Required work:
**a)** Answer these questions from the BPF verifier thread, one line each, marked (i), (ii), (iii):
(i) Which two options are said to be left?
(ii) What does the implementation compute on the control flow graph?
(iii) For the selftest that falls short, how does the number of explored states change?
**b)** Rewrite all of the records below the BPF verifier thread as a JSON list of strings, one string per line, leaving out blank lines.

Reading text:
************

Re: [PATCH bpf-next v1 1/2] bpf: states with loop entry have incomplete read/precision marks

Eduard Zingerman <eddyz87@xxxxxxxxx> · Fri, 21 Mar 2025 13:02:13 -0700

On Mon, 2025-03-17 at 14:46 -0700, Alexei Starovoitov wrote:

[...]

> > Looks like there are only two options left:
> > a. propagate read/precision marks in state graph until fixed point is
> >    reached;
> > b. switch to CFG based DFA analysis (will need slot/register type
> >    propagation to identify which scalars can be precise).
> >
> > (a) is more in line with what we do currently and probably less code.
> > But I expect that it would be harder to think about in case if
> > something goes wrong (e.g. we don't print/draw states graph at the
> > moment, I have a debug patch for this that I just cherry-pick).
>
> if (a) is not a ton of code it's worth giving it a shot,
> but while(!converged) propagate_precision()
> will look scary.
> We definitely need to do (b) at the end.

I tried a simpler approach we talked about on Wednesday.
Here is an implementation using strongly connected components:
https://github.com/eddyz87/bpf/tree/scc-instead-of-loop-entry

The idea is as follows:
- Compute strongly connected components on control flow graph;
- The number of such components is not big for selftests and
  sched_ext;
- For each component track the following:
  - A flag indicating if states loop had ever been formed by states
    originating in this component
    (states loop is states_equal(...RANGE_WITHIN)).
    When such flag is set the states within the component need to be
    compared using RANGE_WITHIN logic.
  - A counter for "yet to be explored / currently explored" states
    originating from the component + an epoch counter. The epoch
    counter is incremented each time the "yet to be explored" counter
    reaches zero. Verifier states are extended to keep an epoch
    counter if states insn_idx is within the component. The epoch
    counter is needed to know if two verifier states are within the
    same states sub-tree.
- in clean_live_states() mark all state registers/stack slots as read
  and precise if:
  - state->insn_idx is within a strongly connected component;
  - state loops had been formed for states within this component;
  - state's component's epoch differs from current component's epoch,
    meaning that sub-tree of child states had already been explored
    and there would be no need to apply widening within this component.

This almost works.
It comes short for a single selftest:

    int cond_break1(const void *ctx)
    {
    	unsigned long i;
    	unsigned int sum = 0;

    	for (i = zero; i < ARR_SZ && can_loop; i++) // Loop A
    		sum += i;
    	for (i = zero; i < ARR_SZ; i++) {           // Loop B
    		barrier_var(i);
    		sum += i + arr[i];
    		cond_break;
    	}

    	return sum;
    }

The test is still verified, but the number of explored states goes
from 10 to 8K. The problem here is that the loop B converges first and
`clean_live_states()` marks `sum` as precise at entry to loop B.

************

Entries supplied:
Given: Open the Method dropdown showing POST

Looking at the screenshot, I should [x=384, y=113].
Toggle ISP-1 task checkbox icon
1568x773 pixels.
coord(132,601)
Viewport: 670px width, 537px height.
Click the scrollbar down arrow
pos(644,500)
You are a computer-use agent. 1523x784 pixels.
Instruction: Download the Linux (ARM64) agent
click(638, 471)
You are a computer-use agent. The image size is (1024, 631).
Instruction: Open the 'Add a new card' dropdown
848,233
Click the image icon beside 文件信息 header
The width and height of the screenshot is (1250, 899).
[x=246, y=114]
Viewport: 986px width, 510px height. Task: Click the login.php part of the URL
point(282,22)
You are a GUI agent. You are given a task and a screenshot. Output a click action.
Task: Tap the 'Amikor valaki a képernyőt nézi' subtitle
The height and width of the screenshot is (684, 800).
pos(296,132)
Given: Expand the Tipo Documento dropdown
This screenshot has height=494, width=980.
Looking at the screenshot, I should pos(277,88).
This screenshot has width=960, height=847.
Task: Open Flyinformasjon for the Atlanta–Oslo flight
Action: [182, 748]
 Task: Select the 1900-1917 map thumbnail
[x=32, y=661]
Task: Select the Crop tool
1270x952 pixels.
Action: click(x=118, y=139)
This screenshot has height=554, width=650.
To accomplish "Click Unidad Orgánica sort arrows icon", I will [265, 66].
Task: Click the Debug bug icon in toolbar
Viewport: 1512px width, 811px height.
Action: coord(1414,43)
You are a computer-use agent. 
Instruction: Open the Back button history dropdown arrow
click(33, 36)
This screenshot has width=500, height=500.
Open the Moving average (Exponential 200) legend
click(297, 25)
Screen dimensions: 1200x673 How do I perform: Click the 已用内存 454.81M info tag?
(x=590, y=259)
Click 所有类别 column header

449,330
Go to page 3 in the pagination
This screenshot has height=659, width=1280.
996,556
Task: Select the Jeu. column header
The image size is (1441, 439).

************

Answers to the problems:
**a)**
(i) Propagating read/precision marks in the state graph until a fixed point is reached, or switching to CFG based DFA analysis.
(ii) Strongly connected components.
(iii) It goes from 10 to 8K.

**b)**
[
  "Given: Open the Method dropdown showing POST",
  "Looking at the screenshot, I should [x=384, y=113].",
  "Toggle ISP-1 task checkbox icon",
  "1568x773 pixels.",
  "coord(132,601)",
  "Viewport: 670px width, 537px height.",
  "Click the scrollbar down arrow",
  "pos(644,500)",
  "You are a computer-use agent. 1523x784 pixels.",
  "Instruction: Download the Linux (ARM64) agent",
  "click(638, 471)",
  "You are a computer-use agent. The image size is (1024, 631).",
  "Instruction: Open the 'Add a new card' dropdown",
  "848,233",
  "Click the image icon beside 文件信息 header",
  "The width and height of the screenshot is (1250, 899).",
  "[x=246, y=114]",
  "Viewport: 986px width, 510px height. Task: Click the login.php part of the URL",
  "point(282,22)",
  "You are a GUI agent. You are given a task and a screenshot. Output a click action.",
  "Task: Tap the 'Amikor valaki a képernyőt nézi' subtitle",
  "The height and width of the screenshot is (684, 800).",
  "pos(296,132)",
  "Given: Expand the Tipo Documento dropdown",
  "This screenshot has height=494, width=980.",
  "Looking at the screenshot, I should pos(277,88).",
  "This screenshot has width=960, height=847.",
  "Task: Open Flyinformasjon for the Atlanta–Oslo flight",
  "Action: [182, 748]",
  " Task: Select the 1900-1917 map thumbnail",
  "[x=32, y=661]",
  "Task: Select the Crop tool",
  "1270x952 pixels.",
  "Action: click(x=118, y=139)",
  "This screenshot has height=554, width=650.",
  "To accomplish \"Click Unidad Orgánica sort arrows icon\", I will [265, 66].",
  "Task: Click the Debug bug icon in toolbar",
  "Viewport: 1512px width, 811px height.",
  "Action: coord(1414,43)",
  "You are a computer-use agent. ",
  "Instruction: Open the Back button history dropdown arrow",
  "click(33, 36)",
  "This screenshot has width=500, height=500.",
  "Open the Moving average (Exponential 200) legend",
  "click(297, 25)",
  "Screen dimensions: 1200x673 How do I perform: Click the 已用内存 454.81M info tag?",
  "(x=590, y=259)",
  "Click 所有类别 column header",
  "449,330",
  "Go to page 3 in the pagination",
  "This screenshot has height=659, width=1280.",
  "996,556",
  "Task: Select the Jeu. column header",
  "The image size is (1441, 439)."
]